A 43-year-old man presented with a 2-week history of foamy urine, progressive oedema of his lower limbs, ascites and a 28-lb weight gain. He denied any trauma or surgery in the past. On physical examination, profound pitting oedema (4+) in the extremities and tautness of the abdominal wall with flattening of the umbilicus and positive shifting dullness was noted. Sono-guided paracentesis for symptom relief disclosed a milky appearance of the ascites with a total amount of 2000 mL (Figure 1). Laboratory evaluation showed serum albumin 1.2 g/dL, ascites albumin 0.7 g/dl, serum total cholesterol 653 mg/dL, ascites cholesterol 25 mg/dL, serum triglyceride 255 mg/dL, ascites triglyceride 8653 mg/dL, 24-h urine protein 27.3 g/day and negative culture and cytology of the ascites analysis. His diagnosis was minimal change disease with nephrotic syndrome based on sono-guided kidney biopsy. Prednisolone (1 mg/kg/day) was administered accordingly, and the patient reported an excellent clinical course without rebound proteinuria or chylous ascites.

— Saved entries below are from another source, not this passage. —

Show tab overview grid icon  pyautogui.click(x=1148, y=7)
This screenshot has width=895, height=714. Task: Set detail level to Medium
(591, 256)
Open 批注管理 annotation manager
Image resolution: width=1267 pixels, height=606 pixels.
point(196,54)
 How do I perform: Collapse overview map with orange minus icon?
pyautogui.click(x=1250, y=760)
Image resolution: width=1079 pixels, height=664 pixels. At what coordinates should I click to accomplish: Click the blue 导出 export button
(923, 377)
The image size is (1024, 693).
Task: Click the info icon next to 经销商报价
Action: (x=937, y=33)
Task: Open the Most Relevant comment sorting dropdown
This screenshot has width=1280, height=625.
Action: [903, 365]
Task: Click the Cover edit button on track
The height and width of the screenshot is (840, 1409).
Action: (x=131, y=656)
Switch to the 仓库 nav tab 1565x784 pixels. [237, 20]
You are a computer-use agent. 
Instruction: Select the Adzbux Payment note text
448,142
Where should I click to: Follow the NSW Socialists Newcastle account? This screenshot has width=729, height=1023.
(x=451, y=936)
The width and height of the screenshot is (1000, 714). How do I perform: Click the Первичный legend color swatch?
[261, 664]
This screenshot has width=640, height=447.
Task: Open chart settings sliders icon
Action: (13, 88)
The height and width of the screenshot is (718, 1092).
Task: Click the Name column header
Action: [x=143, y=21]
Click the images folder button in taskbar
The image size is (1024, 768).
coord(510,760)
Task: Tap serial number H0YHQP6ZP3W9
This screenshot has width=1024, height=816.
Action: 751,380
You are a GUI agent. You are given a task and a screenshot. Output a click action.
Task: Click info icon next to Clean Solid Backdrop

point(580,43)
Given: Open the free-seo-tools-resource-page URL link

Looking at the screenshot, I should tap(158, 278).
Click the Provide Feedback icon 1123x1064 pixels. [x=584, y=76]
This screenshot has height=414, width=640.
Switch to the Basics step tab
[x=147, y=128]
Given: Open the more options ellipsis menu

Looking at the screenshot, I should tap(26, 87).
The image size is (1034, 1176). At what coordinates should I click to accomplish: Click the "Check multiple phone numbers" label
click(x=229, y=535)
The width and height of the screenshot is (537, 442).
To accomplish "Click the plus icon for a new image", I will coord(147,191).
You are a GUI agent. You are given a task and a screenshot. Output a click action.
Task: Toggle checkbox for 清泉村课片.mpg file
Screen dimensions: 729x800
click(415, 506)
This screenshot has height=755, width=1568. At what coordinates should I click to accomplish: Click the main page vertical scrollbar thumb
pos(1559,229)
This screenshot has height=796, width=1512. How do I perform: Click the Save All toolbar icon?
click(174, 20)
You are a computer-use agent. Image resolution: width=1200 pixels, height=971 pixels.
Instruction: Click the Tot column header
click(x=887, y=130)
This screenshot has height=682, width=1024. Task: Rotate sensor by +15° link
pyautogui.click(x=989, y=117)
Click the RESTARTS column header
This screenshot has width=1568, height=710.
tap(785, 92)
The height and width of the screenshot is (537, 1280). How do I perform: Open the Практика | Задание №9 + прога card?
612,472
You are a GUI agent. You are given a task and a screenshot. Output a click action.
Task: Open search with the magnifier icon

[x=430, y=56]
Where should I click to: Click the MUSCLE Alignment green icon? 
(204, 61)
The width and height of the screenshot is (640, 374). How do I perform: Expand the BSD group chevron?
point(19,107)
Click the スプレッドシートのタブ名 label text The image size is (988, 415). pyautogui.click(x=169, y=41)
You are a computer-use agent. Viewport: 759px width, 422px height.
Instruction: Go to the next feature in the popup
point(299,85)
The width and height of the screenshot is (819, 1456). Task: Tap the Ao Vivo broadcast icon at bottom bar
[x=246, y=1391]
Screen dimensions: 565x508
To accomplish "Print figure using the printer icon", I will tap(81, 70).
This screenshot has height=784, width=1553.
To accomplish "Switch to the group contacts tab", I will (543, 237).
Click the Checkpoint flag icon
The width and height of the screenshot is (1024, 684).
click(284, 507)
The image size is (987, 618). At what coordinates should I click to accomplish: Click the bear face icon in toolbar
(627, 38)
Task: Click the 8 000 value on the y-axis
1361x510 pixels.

Chylous ascites, defined by a triglyceride concentration of >110 mg/dL (1.24 mmol/L) in the peritoneal fluid [1], is a peritoneal fluid with milky appearance rich in triglycerides with an estimated incidence of 1 per 20 000 admissions [2]. A variety of causes have been well defined, including liver cirrhosis, malignancies, infectious diseases, traumatic causes, postoperative conditions, congenital diseases, inflammatory processes and miscellaneous causes [3]. Chylous ascites was documented in 52% of patients with nephrotic syndrome based on detection of opalescent effusions [4] rather than by checking the triglyceride level of the peritoneal fluid. The pathogenesis of chylous ascites in nephrotic syndrome is still a mystery, but hypoalbuminaemia-associated bowel oedema with resultant lacteal leakage or malabsorption has been offered as a speculative explanation [4]. The key treatment is to achieve complete remission of the nephrotic syndrome.